[Dataset entries]
Content starts

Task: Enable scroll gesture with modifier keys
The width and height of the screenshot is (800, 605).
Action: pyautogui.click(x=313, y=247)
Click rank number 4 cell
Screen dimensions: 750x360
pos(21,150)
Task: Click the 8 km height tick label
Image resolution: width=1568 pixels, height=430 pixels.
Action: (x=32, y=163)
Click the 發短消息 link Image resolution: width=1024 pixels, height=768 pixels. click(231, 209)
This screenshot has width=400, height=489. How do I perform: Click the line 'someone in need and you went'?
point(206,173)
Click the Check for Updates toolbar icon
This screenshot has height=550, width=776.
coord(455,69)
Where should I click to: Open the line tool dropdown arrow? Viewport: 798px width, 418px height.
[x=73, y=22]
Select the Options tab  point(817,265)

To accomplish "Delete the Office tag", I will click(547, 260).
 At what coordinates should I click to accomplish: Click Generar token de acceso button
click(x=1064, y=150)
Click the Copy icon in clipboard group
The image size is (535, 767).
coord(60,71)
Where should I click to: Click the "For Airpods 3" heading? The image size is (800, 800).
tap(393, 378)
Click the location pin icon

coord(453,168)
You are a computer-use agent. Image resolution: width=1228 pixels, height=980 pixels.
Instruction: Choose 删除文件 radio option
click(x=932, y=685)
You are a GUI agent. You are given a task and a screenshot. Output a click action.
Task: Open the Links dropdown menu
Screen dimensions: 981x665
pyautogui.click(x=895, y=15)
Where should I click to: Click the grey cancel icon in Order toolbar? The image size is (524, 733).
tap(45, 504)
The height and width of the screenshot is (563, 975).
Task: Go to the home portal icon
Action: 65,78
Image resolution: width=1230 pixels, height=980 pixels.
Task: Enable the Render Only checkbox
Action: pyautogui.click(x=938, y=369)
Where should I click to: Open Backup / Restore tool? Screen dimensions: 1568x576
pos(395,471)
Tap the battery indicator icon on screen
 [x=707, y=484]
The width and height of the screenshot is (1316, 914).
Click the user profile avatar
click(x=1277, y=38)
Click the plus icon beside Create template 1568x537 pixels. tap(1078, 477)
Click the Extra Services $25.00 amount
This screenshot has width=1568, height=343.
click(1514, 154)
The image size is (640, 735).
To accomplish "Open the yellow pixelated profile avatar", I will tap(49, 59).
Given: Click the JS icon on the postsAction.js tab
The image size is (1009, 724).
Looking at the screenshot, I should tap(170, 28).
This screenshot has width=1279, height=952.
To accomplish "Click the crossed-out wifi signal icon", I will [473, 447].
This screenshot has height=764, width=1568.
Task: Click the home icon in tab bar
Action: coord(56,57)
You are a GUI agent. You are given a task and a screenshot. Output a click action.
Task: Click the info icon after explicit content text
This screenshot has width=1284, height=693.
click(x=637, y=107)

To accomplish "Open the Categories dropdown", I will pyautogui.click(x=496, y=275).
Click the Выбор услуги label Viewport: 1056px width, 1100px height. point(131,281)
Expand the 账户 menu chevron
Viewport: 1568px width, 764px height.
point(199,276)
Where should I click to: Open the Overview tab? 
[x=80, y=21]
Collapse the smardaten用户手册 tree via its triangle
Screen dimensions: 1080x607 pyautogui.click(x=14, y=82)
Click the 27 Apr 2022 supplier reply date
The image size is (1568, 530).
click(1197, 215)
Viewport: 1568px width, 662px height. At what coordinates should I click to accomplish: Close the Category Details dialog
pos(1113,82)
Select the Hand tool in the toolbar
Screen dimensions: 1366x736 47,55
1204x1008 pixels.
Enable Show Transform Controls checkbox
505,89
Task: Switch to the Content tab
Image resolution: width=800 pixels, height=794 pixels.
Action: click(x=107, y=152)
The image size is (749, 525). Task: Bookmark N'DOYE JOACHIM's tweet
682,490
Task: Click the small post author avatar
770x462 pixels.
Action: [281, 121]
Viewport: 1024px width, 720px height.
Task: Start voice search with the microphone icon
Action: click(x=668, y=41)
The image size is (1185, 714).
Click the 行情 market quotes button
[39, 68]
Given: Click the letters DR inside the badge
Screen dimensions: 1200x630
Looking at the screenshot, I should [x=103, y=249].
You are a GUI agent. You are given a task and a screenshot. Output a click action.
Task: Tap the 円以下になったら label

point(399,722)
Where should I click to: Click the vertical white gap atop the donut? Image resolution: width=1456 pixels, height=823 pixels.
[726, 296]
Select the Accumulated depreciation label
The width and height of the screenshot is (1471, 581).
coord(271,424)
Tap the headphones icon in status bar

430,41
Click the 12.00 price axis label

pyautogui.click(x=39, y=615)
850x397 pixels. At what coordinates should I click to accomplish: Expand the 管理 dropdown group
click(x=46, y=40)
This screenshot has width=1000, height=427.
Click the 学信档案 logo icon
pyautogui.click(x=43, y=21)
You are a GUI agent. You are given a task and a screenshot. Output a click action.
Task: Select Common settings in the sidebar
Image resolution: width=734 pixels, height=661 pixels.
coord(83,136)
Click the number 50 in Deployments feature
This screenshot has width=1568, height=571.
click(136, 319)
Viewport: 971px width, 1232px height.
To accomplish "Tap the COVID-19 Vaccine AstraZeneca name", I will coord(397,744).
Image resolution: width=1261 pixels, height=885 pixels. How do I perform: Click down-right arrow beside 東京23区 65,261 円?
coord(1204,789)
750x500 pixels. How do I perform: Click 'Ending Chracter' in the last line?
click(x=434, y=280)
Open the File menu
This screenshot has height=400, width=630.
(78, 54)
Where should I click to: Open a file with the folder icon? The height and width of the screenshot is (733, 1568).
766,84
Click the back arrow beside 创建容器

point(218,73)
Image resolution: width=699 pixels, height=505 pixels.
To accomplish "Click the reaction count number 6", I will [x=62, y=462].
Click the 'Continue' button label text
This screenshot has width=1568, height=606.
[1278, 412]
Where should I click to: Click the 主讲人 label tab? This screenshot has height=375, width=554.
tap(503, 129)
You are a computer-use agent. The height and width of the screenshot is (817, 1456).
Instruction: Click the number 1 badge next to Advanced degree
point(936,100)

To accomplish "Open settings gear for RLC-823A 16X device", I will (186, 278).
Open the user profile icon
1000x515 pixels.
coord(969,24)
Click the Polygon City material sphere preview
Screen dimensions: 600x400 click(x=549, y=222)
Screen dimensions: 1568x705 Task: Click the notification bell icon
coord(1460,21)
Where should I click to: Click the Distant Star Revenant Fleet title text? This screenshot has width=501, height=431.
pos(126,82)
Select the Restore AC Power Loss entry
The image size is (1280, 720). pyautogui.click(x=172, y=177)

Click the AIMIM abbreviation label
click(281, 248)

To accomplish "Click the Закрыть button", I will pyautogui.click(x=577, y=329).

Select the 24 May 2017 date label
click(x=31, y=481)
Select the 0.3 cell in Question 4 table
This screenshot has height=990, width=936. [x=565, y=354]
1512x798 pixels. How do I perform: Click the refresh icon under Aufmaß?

Content ends

» What this task involves: Exact retyping is required: the line with "Screen dimensions: 1568x705" through the end of the data, both ends included, and no other line.

» Finished task:
Screen dimensions: 1568x705 Task: Click the notification bell icon
coord(1460,21)
Where should I click to: Click the Distant Star Revenant Fleet title text? This screenshot has width=501, height=431.
pos(126,82)
Select the Restore AC Power Loss entry
The image size is (1280, 720). pyautogui.click(x=172, y=177)

Click the AIMIM abbreviation label
click(281, 248)

To accomplish "Click the Закрыть button", I will pyautogui.click(x=577, y=329).

Select the 24 May 2017 date label
click(x=31, y=481)
Select the 0.3 cell in Question 4 table
This screenshot has height=990, width=936. [x=565, y=354]
1512x798 pixels. How do I perform: Click the refresh icon under Aufmaß?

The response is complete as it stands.